Born 1973, Beijing, China
Lives and works in Beijing

Li Songsong is a history painter. Pictures from magazines, film clips, photographs of historical events; all images from the public realm, form the source of his work. Li Songsong is an artist who records moments of recent Chinese history in a dispassionate manner that is countered by the way in which he manipulates the painted surface with a vigorous impasto of paint marks on aluminium panels. His paintings are constructed in rectangular sections with each part painted separately. By juxtaposing these segments, Li concentrates formally on parts of the painting rather than the whole.
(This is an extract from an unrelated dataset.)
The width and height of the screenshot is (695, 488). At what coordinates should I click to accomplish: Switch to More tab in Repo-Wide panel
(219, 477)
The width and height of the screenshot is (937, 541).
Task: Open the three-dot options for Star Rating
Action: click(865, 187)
Li Songsong chooses historical scenes and events that range from the time of China’s revolutionary war to the founding of the People’s Republic of China, he has utilised photographs of historical moments during the Cultural Revolution and images, readily recognizable to the Chinese as icons of the seat of power, such as the Conference Assembly Room or the Dome of the Great Hall of the People in Beijing. Li Songsong’s approach to his subject matter is one of the dispassionate chronicler. He offers no particular point of view or overt critique of his subjects but rather, in the manner of an archivist, presents the viewer with an image that he has studied in detail before painting it. But, despite all attempts at objectivity, Li Songsong is concerned with the intrinsic humanity that underpins all the images he appropriates and the memories they have the potential to bring to mind in his audience.